USITT has clearly been a major force in shaping my career and the choices I have made within the profession. I have received grant support and awards for the research I conducted on Beijing opera costumes. My costume designs have been recognized in many forums, from the Design Expo to the USITT-USA exhibit to the PQ. Recognition in both of these areas contributed to my aim of becoming an artist-scholar. The opportunity to be engaged in the organization of the USITT exhibit for the PQ not only enabled me to work with outstanding colleagues in the organization, it also connected me with colleagues from around the world and introduced me to global perspectives on design. That influence has spread to every aspect of my career, from teaching to designing, to planning the next international journey to witness theatre productions around the world.


List of your publications (if any)


Entry in Routledge Handbook of Asian Theatre on Beijing Opera Costumes, Forthcoming.

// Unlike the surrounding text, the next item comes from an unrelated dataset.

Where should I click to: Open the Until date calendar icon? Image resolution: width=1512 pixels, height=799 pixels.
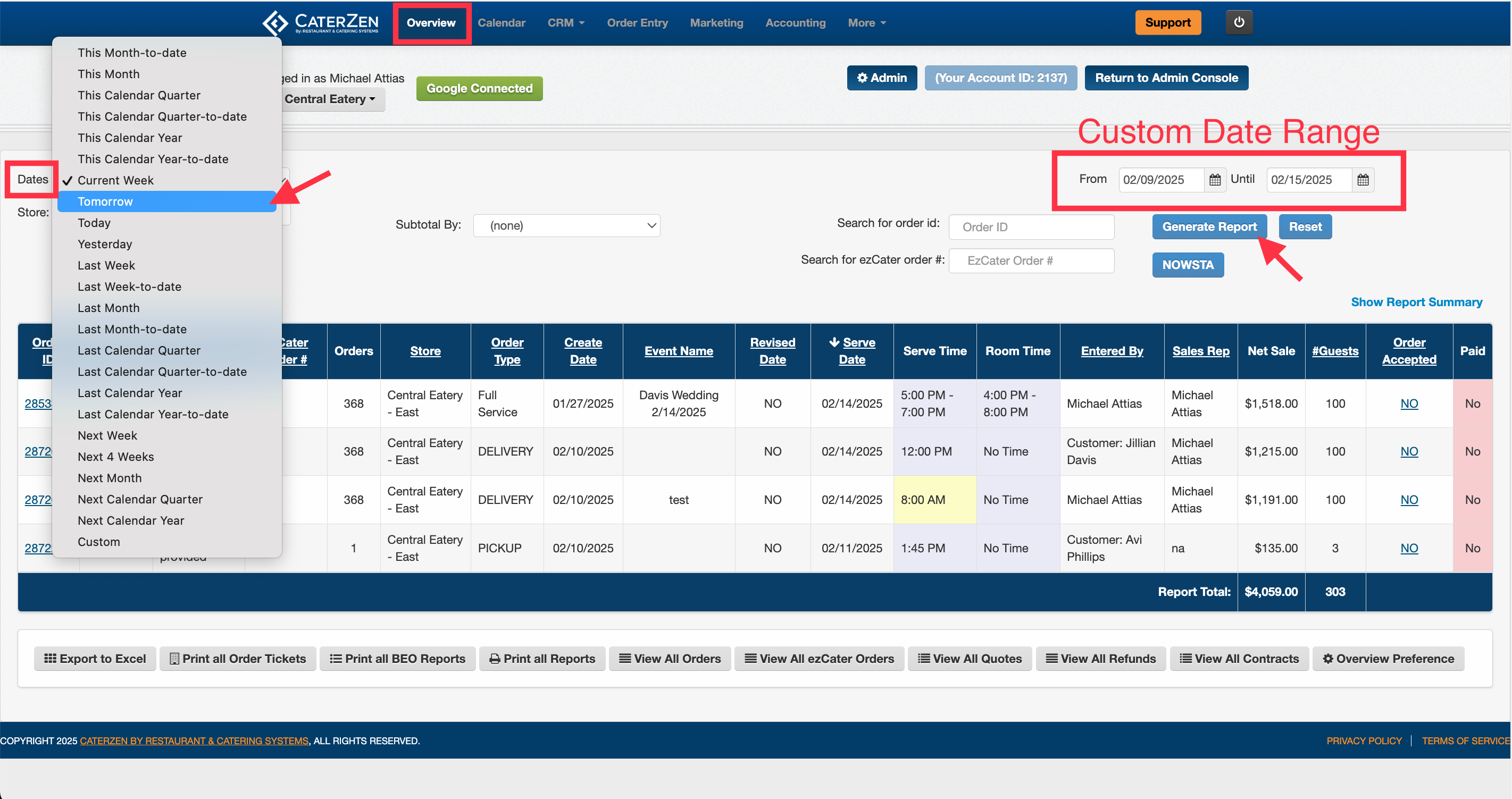pos(1363,180)
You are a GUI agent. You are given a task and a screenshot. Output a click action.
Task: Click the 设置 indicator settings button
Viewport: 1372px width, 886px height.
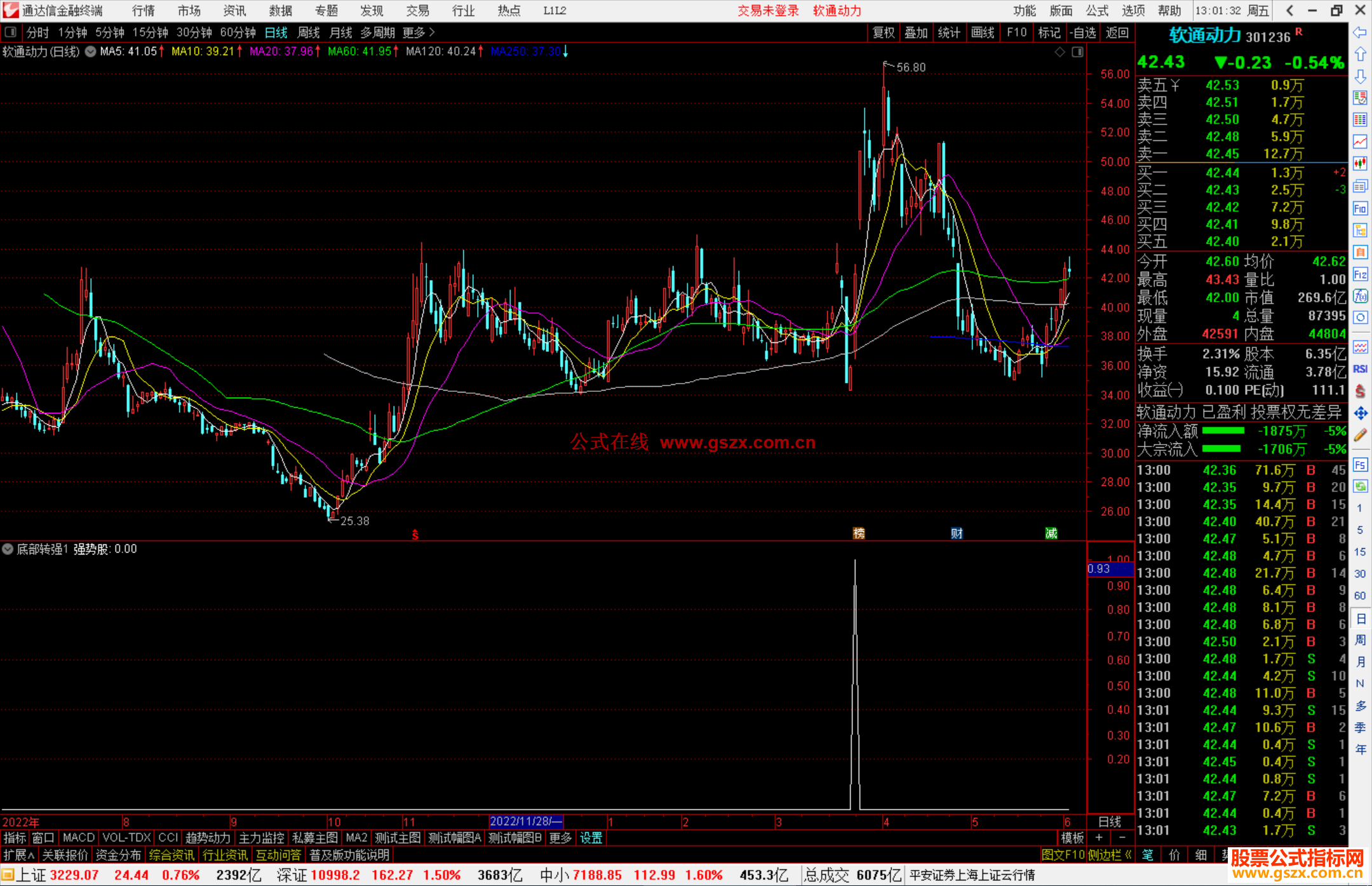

Jingju. Il teatro cinese nella Collezione Pilone, Museo delle Culture, Lugano- Castagnola, Switzerland, 2014. 20 photographs reprinted from Beijing Opera Costumes: The Visual Communication of Character and Culture.

“The Visual Language of Dress,” in On Stage: The Art of Beijing Opera. Basel: Museum der Kulturen. Summer 2011.

Performance Dress in China and Taiwan,” Berg Encyclopedia of World Dress and Fashion: East Asia, with Dongshin Chang and Elizabeth Johnson, 2010.

Beijing Opera Costumes: The Visual Communication of Character and CultureUniversity of Hawaii Press, April 2008.

“Surface Design in Jingju Costumes: The Aesthetics and Meanings of Embroidered Imagery in the Beijing Opera,” Theatre Design and Technology, Spring, 2001.

“Beijing Opera Costumes, discovering the meaning in costumes of traditional Jingju,” Theatre Design and Technology. Fall, 1997.